Sakurai Yukari, Sarashina Takeo, Toriumi Naohisa, Hatakeyama Naoki, Kanayama Takuyo, Imamura Toshihiko, Osumi Tomoo, Ohki Kentaro, Kiyokawa Nobutaka, Azuma Hiroshi
Department of Pediatrics, Asahikawa Medical University, Asahikawa, Hokkaido Prefecture.
Department of Pediatrics, Graduate School of Medical Science, Kyoto Prefectural University of Medicine, Kyoto.
J Pediatr Hematol Oncol. 2021 Jan;43(1):e105-e108. doi: 10.1097/MPH.0000000000001743.
A 9-year-old girl was diagnosed with B-cell precursor-acute lymphoblastic leukemia (BCP-ALL). Although she entered remission after induction therapy, she relapsed 15 months after maintenance therapy cessation. Since further investigation revealed EBF1-PDGFRB fusion, her condition was treated as BCR-ABL1-like acute lymphoblastic leukemia.

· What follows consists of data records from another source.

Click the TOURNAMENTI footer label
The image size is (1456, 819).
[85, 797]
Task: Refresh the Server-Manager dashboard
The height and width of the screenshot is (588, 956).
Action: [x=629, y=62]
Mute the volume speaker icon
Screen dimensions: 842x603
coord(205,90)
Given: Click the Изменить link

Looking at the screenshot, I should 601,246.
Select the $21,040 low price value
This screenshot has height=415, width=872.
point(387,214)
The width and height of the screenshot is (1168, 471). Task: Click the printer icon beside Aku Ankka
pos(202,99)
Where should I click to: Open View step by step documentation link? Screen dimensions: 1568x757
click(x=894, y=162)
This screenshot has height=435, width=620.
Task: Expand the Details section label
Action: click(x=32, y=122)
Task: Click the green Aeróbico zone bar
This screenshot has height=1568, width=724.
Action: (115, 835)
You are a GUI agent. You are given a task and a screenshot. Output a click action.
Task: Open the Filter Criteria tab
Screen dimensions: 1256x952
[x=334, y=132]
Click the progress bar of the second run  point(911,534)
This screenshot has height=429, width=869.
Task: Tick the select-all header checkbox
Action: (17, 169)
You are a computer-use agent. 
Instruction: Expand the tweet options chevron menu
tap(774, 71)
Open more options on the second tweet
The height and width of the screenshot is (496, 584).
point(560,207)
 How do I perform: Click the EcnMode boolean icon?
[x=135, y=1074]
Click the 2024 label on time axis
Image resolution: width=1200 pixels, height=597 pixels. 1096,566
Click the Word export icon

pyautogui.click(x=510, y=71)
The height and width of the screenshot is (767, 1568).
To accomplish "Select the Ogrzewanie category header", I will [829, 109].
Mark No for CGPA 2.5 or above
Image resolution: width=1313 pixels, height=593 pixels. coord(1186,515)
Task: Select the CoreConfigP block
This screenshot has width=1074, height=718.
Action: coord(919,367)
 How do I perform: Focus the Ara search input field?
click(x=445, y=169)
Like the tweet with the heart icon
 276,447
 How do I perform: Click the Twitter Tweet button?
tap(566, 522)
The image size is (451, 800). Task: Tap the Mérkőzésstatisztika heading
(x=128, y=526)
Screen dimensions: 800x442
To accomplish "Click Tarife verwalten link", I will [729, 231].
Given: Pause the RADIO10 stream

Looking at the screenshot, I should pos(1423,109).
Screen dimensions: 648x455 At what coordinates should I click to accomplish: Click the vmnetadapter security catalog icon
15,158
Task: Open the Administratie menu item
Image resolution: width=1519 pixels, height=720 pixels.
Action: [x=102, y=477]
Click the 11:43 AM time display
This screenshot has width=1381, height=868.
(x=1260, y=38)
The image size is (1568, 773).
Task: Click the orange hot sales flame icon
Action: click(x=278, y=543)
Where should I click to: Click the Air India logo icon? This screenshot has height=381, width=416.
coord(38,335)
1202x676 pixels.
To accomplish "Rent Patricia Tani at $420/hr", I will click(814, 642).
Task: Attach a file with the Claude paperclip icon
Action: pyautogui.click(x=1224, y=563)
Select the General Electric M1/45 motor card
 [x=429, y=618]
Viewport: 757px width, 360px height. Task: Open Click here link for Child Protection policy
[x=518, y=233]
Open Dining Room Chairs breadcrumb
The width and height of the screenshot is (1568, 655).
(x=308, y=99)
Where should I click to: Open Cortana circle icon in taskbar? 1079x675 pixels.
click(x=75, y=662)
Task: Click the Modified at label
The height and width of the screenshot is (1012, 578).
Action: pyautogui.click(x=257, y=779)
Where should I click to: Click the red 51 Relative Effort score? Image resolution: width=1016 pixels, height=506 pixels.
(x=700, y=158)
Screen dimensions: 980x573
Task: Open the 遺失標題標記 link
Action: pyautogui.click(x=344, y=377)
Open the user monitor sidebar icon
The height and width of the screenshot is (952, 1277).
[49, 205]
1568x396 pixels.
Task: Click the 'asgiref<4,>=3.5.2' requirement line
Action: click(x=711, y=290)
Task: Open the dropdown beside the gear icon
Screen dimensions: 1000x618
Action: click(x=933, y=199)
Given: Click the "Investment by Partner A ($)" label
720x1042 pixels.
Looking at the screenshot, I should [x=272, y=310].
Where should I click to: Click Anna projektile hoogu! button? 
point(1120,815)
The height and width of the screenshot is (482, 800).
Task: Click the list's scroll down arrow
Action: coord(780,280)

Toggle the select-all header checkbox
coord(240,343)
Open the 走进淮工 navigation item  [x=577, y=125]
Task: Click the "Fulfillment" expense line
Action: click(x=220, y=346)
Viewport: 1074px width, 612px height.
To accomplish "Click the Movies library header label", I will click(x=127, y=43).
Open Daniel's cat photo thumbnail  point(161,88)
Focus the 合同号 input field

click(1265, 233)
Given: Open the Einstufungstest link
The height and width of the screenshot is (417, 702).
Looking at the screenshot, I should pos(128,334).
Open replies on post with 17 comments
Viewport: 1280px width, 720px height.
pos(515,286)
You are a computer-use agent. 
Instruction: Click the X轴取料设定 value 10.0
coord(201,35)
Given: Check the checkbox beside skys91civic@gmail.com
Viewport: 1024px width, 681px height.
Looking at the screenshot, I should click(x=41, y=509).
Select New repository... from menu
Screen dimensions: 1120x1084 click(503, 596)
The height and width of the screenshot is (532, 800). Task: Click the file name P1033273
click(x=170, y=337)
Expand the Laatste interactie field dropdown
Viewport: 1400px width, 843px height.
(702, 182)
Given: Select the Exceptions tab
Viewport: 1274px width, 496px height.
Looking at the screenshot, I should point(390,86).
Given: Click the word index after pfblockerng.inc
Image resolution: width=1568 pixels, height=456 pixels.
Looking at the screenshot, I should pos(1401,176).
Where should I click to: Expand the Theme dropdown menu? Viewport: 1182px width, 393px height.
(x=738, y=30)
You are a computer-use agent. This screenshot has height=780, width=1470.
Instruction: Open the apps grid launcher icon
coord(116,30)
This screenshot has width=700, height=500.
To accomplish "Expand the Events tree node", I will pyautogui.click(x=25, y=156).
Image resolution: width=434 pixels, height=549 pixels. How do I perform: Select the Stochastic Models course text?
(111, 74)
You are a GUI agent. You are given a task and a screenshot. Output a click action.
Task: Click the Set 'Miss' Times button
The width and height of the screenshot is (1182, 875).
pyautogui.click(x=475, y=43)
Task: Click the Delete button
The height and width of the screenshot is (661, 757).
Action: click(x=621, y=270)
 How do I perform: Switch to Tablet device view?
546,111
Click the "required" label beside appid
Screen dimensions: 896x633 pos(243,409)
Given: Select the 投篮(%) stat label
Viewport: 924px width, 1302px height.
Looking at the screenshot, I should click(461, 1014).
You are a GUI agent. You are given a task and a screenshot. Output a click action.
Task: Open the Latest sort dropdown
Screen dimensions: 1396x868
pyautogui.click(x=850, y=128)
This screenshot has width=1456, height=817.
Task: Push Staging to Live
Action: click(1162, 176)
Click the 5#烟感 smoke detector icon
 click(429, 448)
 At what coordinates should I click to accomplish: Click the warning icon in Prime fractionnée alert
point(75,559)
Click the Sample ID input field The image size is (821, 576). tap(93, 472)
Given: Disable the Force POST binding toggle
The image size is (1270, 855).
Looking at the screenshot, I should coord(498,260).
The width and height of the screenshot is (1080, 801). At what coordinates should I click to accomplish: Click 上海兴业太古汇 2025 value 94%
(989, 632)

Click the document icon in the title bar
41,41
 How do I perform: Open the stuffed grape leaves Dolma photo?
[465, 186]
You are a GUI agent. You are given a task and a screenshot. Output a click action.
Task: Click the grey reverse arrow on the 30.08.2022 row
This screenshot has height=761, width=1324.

She was started on a tyrosine kinase inhibitor, imatinib, and chemotherapy and underwent umbilical cord blood transplantation following reduced intensity conditioning. She has remained in complete remission for 36 months after cord blood transplantation. This case demonstrates the successful use of a tyrosine kinase inhibitor to treat BCP-ALL with a fusion transcript and highlights the need for a standardized treatment protocol.
一名9岁女孩被诊断为B细胞前体急性淋巴细胞白血病(BCP-ALL)。尽管她在诱导治疗后进入缓解期,但在维持治疗停止15个月后复发。由于进一步检查发现EBF1-PDGFRB融合,她的病情被当作BCR-ABL1样急性淋巴细胞白血病进行治疗。她开始接受酪氨酸激酶抑制剂伊马替尼和化疗,并在减低剂量预处理后接受了脐带血移植。脐带血移植后她已持续完全缓解36个月。该病例证明了酪氨酸激酶抑制剂成功用于治疗具有融合转录本的BCP-ALL,并强调了标准化治疗方案的必要性。